ABOUT THIS EXERCISE: Write the data below out again in full, exactly as shown.

THE INPUT:
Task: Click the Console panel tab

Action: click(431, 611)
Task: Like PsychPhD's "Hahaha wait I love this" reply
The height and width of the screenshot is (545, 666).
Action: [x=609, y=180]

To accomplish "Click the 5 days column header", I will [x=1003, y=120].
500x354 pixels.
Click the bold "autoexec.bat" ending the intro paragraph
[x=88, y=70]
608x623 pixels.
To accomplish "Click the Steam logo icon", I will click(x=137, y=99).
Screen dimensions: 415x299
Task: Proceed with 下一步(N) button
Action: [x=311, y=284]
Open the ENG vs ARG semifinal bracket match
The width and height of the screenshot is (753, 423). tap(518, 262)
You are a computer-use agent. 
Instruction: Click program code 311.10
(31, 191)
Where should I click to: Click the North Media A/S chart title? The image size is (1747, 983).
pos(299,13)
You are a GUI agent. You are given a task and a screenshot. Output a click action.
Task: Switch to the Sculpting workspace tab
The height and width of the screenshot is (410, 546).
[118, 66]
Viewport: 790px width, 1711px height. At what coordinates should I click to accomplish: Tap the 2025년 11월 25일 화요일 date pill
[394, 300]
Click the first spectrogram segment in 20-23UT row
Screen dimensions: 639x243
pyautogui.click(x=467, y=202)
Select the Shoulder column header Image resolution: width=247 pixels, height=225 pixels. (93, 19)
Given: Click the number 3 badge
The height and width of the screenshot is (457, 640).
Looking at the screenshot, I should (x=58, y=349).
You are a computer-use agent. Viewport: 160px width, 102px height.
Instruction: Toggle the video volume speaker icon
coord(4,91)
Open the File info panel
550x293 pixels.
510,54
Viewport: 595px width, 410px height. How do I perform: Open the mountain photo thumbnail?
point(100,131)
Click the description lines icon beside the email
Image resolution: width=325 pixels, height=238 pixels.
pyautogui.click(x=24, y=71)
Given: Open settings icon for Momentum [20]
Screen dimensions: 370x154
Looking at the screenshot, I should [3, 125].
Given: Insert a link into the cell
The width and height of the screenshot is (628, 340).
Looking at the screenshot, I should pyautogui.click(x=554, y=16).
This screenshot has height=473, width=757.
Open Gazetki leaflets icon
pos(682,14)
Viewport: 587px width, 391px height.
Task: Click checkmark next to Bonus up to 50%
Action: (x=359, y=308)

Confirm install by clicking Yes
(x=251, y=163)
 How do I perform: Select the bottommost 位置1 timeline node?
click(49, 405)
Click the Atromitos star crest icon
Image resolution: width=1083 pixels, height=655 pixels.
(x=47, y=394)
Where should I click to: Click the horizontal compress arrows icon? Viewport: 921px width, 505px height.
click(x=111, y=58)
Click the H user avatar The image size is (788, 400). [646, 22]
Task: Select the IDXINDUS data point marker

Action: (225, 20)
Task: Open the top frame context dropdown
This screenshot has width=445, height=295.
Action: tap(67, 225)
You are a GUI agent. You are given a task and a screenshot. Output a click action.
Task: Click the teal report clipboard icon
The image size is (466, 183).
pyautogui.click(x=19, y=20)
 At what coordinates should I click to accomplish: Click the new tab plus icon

RESULT FOR THIS EXERCISE:
Task: Click the Console panel tab

Action: click(431, 611)
Task: Like PsychPhD's "Hahaha wait I love this" reply
The height and width of the screenshot is (545, 666).
Action: [x=609, y=180]

To accomplish "Click the 5 days column header", I will [x=1003, y=120].
500x354 pixels.
Click the bold "autoexec.bat" ending the intro paragraph
[x=88, y=70]
608x623 pixels.
To accomplish "Click the Steam logo icon", I will click(x=137, y=99).
Screen dimensions: 415x299
Task: Proceed with 下一步(N) button
Action: [x=311, y=284]
Open the ENG vs ARG semifinal bracket match
The width and height of the screenshot is (753, 423). tap(518, 262)
You are a computer-use agent. 
Instruction: Click program code 311.10
(31, 191)
Where should I click to: Click the North Media A/S chart title? The image size is (1747, 983).
pos(299,13)
You are a GUI agent. You are given a task and a screenshot. Output a click action.
Task: Switch to the Sculpting workspace tab
The height and width of the screenshot is (410, 546).
[118, 66]
Viewport: 790px width, 1711px height. At what coordinates should I click to accomplish: Tap the 2025년 11월 25일 화요일 date pill
[394, 300]
Click the first spectrogram segment in 20-23UT row
Screen dimensions: 639x243
pyautogui.click(x=467, y=202)
Select the Shoulder column header Image resolution: width=247 pixels, height=225 pixels. (93, 19)
Given: Click the number 3 badge
The height and width of the screenshot is (457, 640).
Looking at the screenshot, I should (x=58, y=349).
You are a computer-use agent. Viewport: 160px width, 102px height.
Instruction: Toggle the video volume speaker icon
coord(4,91)
Open the File info panel
550x293 pixels.
510,54
Viewport: 595px width, 410px height. How do I perform: Open the mountain photo thumbnail?
point(100,131)
Click the description lines icon beside the email
Image resolution: width=325 pixels, height=238 pixels.
pyautogui.click(x=24, y=71)
Given: Open settings icon for Momentum [20]
Screen dimensions: 370x154
Looking at the screenshot, I should [3, 125].
Given: Insert a link into the cell
The width and height of the screenshot is (628, 340).
Looking at the screenshot, I should pyautogui.click(x=554, y=16).
This screenshot has height=473, width=757.
Open Gazetki leaflets icon
pos(682,14)
Viewport: 587px width, 391px height.
Task: Click checkmark next to Bonus up to 50%
Action: (x=359, y=308)

Confirm install by clicking Yes
(x=251, y=163)
 How do I perform: Select the bottommost 位置1 timeline node?
click(49, 405)
Click the Atromitos star crest icon
Image resolution: width=1083 pixels, height=655 pixels.
(x=47, y=394)
Where should I click to: Click the horizontal compress arrows icon? Viewport: 921px width, 505px height.
click(x=111, y=58)
Click the H user avatar The image size is (788, 400). [646, 22]
Task: Select the IDXINDUS data point marker

Action: (225, 20)
Task: Open the top frame context dropdown
This screenshot has width=445, height=295.
Action: tap(67, 225)
You are a GUI agent. You are given a task and a screenshot. Output a click action.
Task: Click the teal report clipboard icon
The image size is (466, 183).
pyautogui.click(x=19, y=20)
 At what coordinates should I click to accomplish: Click the new tab plus icon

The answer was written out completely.